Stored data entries
::::::::::

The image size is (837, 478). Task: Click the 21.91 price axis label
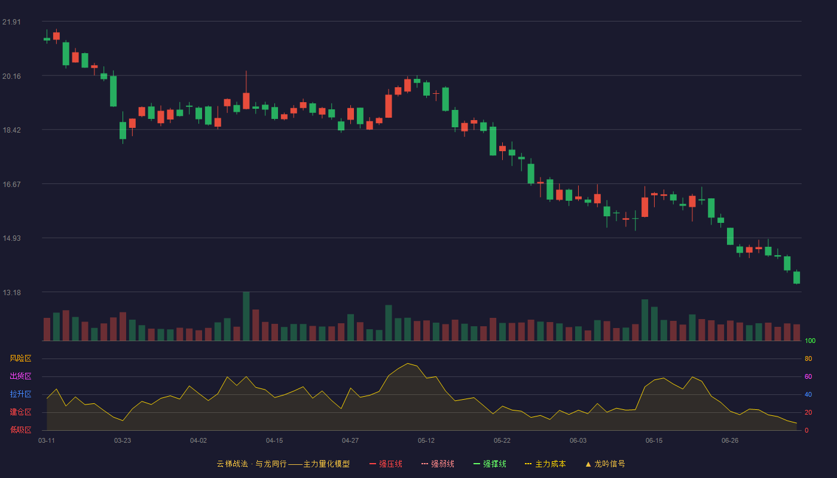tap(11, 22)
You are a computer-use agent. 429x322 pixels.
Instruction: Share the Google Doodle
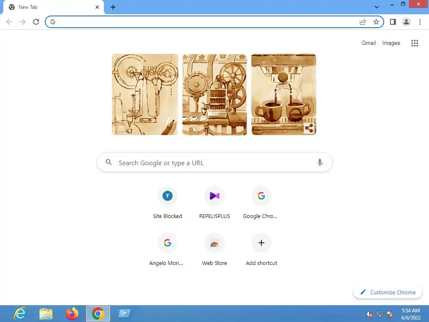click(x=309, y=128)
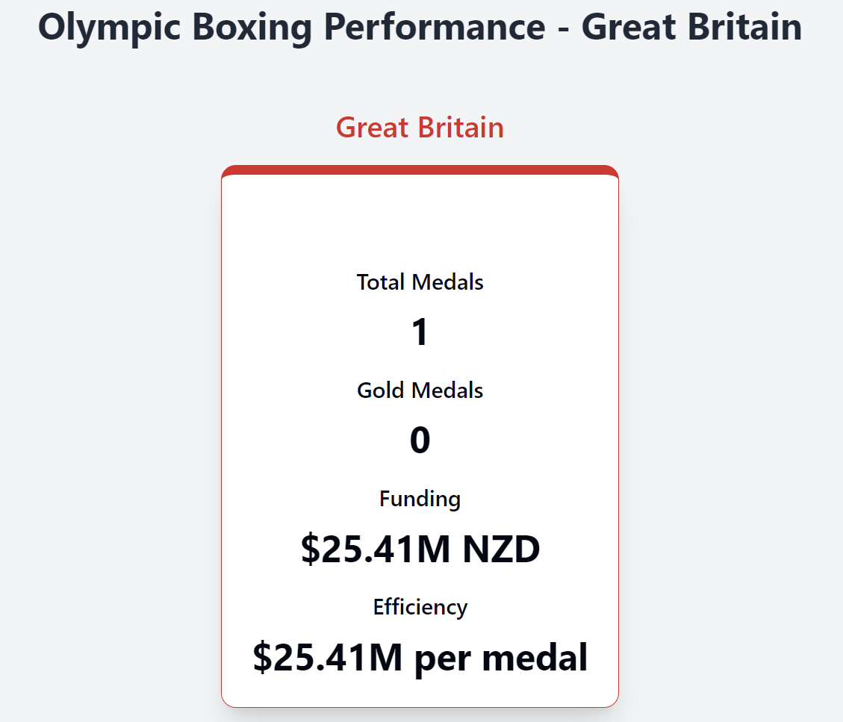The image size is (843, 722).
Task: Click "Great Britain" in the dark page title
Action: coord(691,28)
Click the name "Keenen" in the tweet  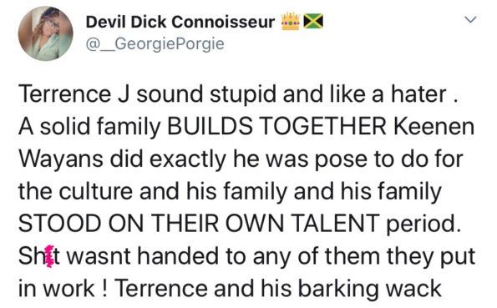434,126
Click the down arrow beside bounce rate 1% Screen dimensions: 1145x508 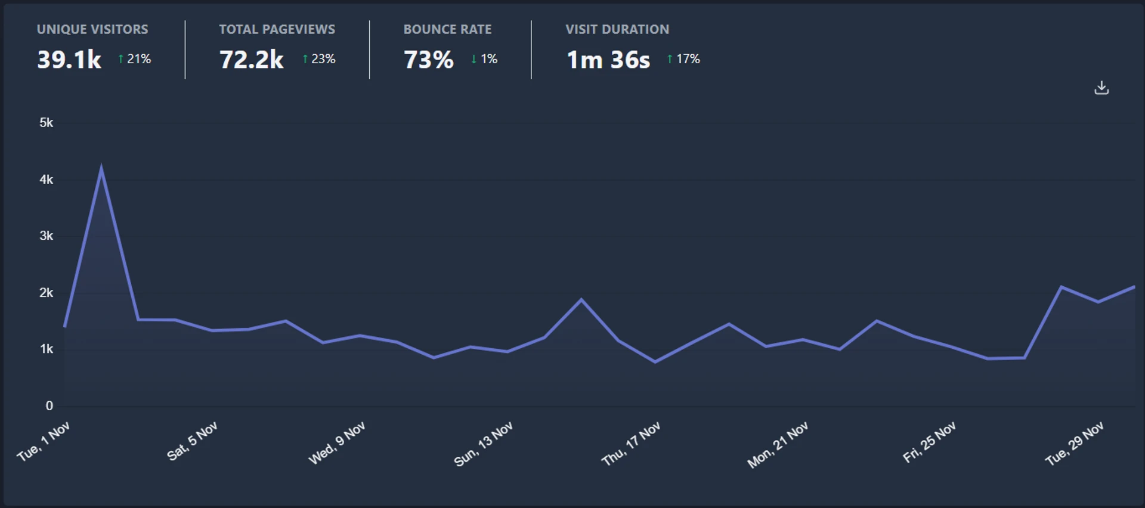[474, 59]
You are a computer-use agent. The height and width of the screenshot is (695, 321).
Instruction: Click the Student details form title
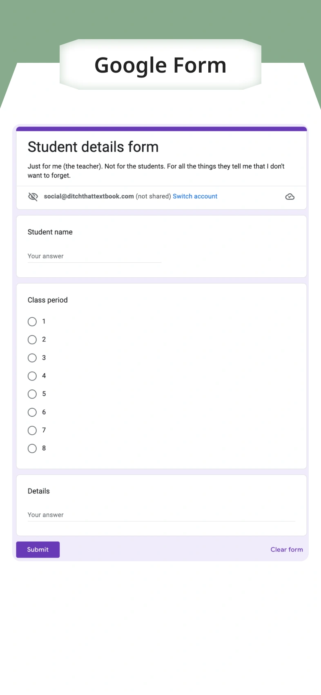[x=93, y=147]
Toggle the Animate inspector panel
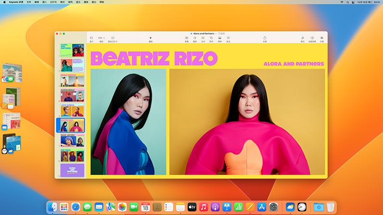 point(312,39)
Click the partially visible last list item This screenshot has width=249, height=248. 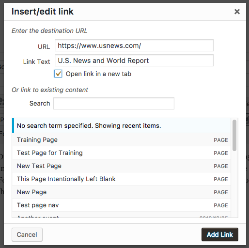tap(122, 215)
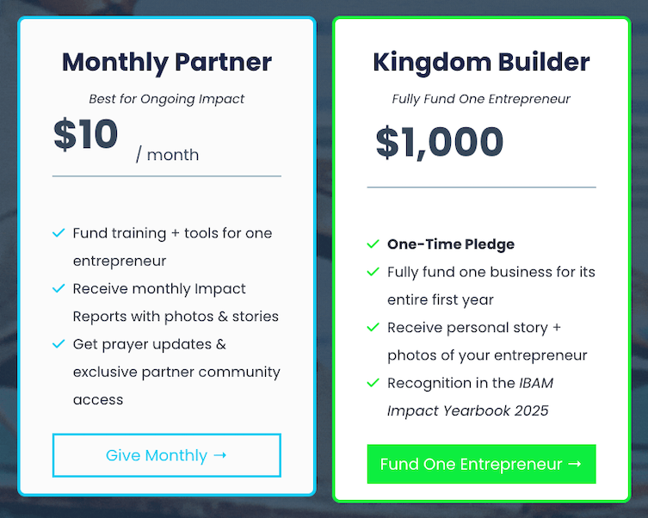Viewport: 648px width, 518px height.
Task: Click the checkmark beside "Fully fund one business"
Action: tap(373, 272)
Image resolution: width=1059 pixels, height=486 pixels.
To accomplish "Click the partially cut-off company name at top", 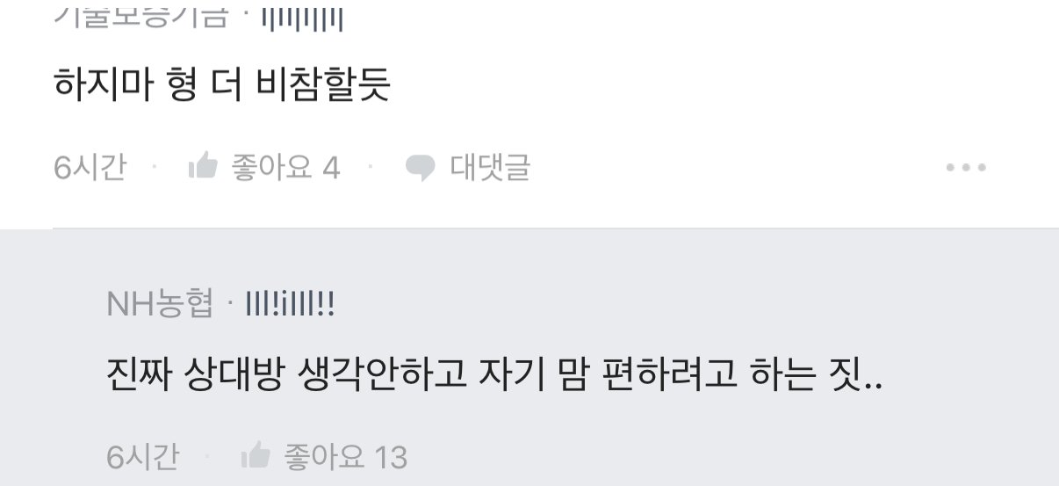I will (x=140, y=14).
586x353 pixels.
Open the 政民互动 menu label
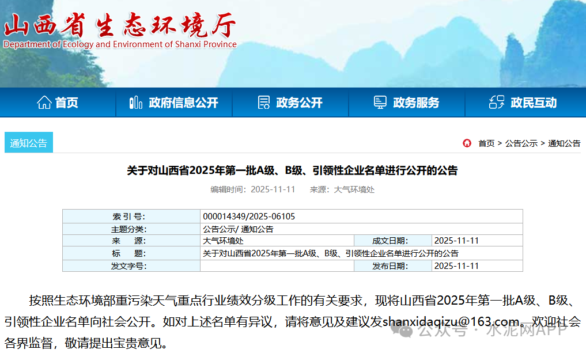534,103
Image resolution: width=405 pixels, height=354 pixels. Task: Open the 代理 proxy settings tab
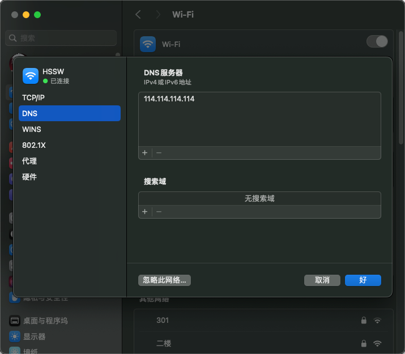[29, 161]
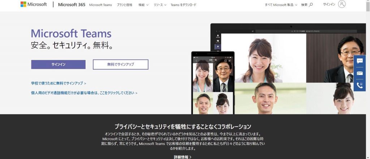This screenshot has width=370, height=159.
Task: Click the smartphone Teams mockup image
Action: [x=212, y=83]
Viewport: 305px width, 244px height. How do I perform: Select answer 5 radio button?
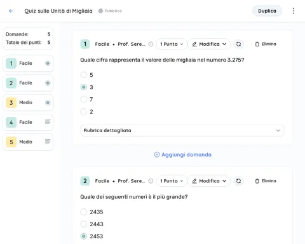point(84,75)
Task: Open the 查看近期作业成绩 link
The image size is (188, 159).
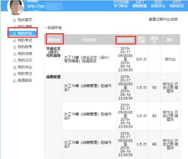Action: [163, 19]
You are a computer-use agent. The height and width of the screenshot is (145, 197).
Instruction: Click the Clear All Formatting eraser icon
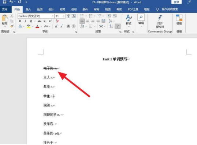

::::::::::

> [PROBLEM DETAILS]
Omit all pictures, and repeat exactly the lines from the line containing "Task: Open the 查看近期作业成绩 link" through the end of the data.

> [RESPONSE AREA]
Task: Open the 查看近期作业成绩 link
The image size is (188, 159).
Action: [163, 19]
You are a computer-use agent. The height and width of the screenshot is (145, 197).
Instruction: Click the Clear All Formatting eraser icon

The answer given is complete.